Telemarketers and Externalities
The discussion of the national Don't Call Registry (see "Don't Call Me Baby" below) has raised some interesting questions for me, particularly about the nature of the externality involved. When a telemarketer calls me, and I don’t buy, we both pay a cost, and both of us would rather have avoided the encounter. When the telemarketer calls someone who buys, they both gain from the call. The problem is that in order to find the person who wants to buy, the telemarketer has to call a lot of people who don’t. Overall, the buyers benefit from telemarketing and I lose; in other words, the buyers are imposing the externality on the non-buyers.
So, how to set up the initial allocation of property rights? We could let telemarketers call anyone they want, call anyone except those on a “don’t-call” list, or not call anyone except those on a “do-call” list. My rough impression is that those that buy from telemarketers are few in number but get a substantial gain. For non-buyers the amount of annoyance (per person) is small but there is large number of non-buyers. This argues for the do-call list. The benefit to the few buyers would be enough to cover the cost of getting on a list, while the costs of annoyance for the non-buyers might not.

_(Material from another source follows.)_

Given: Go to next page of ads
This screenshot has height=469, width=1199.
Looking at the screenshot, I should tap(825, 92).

If don’t-call lists just remove non-buyers, then why are telemarketers against this? I think part of the reason is that there is not just heterogeneity of consumers, there is also heterogeneity of products. I might buy some products but not buy others. When deciding whether to go on a list I’ll weigh the benefit of fewer calls against the expected gains from the products I would buy. The fact that I go on a don’t-call list says something about my attitude towards telemarketed products on average, not any specific product.

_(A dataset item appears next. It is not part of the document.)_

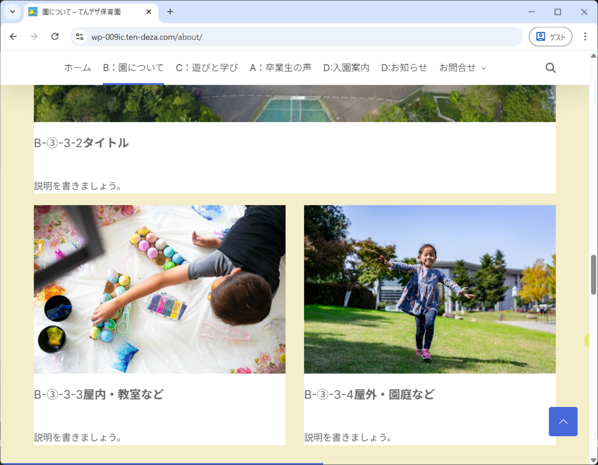The image size is (598, 465).
Task: Click the scroll-to-top arrow button
Action: pos(563,421)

A little formalism: Say that the probability of a sale is p, the benefit to both the buyer and seller from the sale is x (to make things easy), the cost of a call is c, and the annoyance of a call is a. The telemarketer will call as long as px > c, while you will want them to call as long as px > a.
When I choose to be on a don’t-call list I am making a decision based on the expected value of the companies that will call based on my preferences. This could cause telemarketers to be against don’t-call lists for several reasons. As long as c is below a, there are companies that would want to call me (in an expected value sense) even though I would not want to be called by them (for email advertisements, c effectively equals 0, which is why everyone hates spam). Companies with high values of p would also want to call me, and I would want them to call, it’s just that I can’t limit my calls to only them. Don’t-call lists are efficient in separating low-p people from high-p people, but are not good at separating low-p products from high-p products.

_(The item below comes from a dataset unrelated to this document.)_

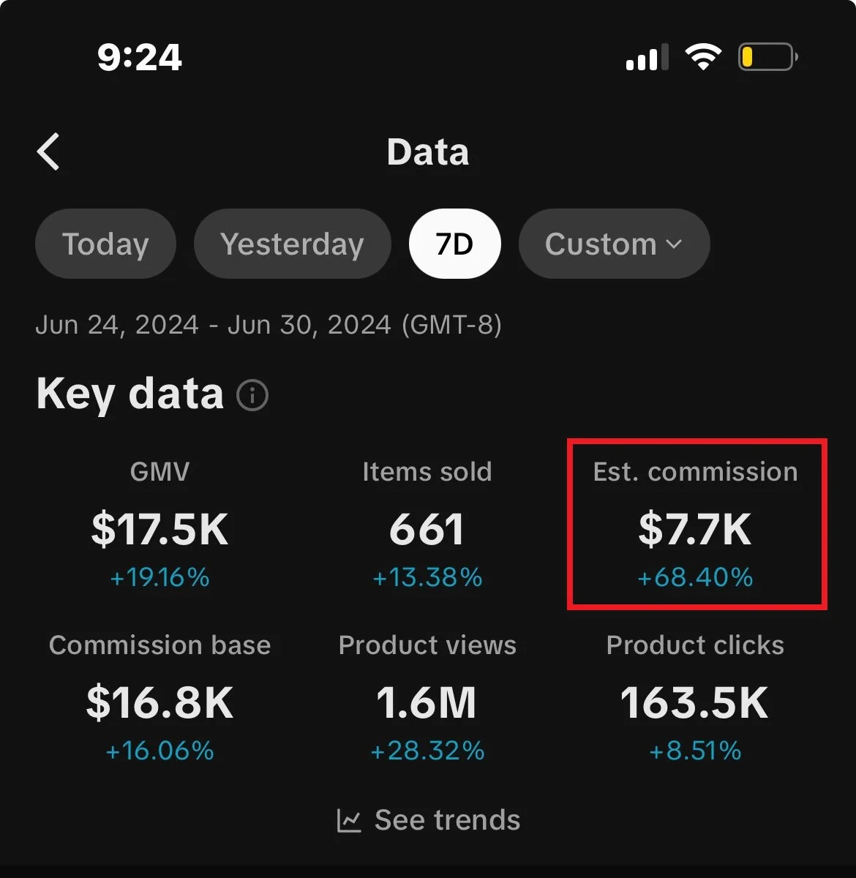Viewport: 856px width, 878px height.
Task: Tap the cellular signal bars
Action: tap(647, 58)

When listening to a telemarketer I came up with this plan: Have telemarketers hooked up to small electrodes. If they call, and you don’t buy their product, you can press a number and give them a small shock – nothing dangerous, just enough to smart. Telemarketing companies would have to pay their workers a higher wage to compensate for the shocks. The worse the product, the higher the cost. Borderline companies will no longer find it profitable to telemarket. For good companies, the higher wages are passed along as higher prices to their customers (but they are the beneficiaries of telemarketing in the first place). While the non-buyers are not directly compensated, hopefully the incentive effects would outweigh the other costs.
Of course, I’d also be open to market-based plans that don't rely on electricity.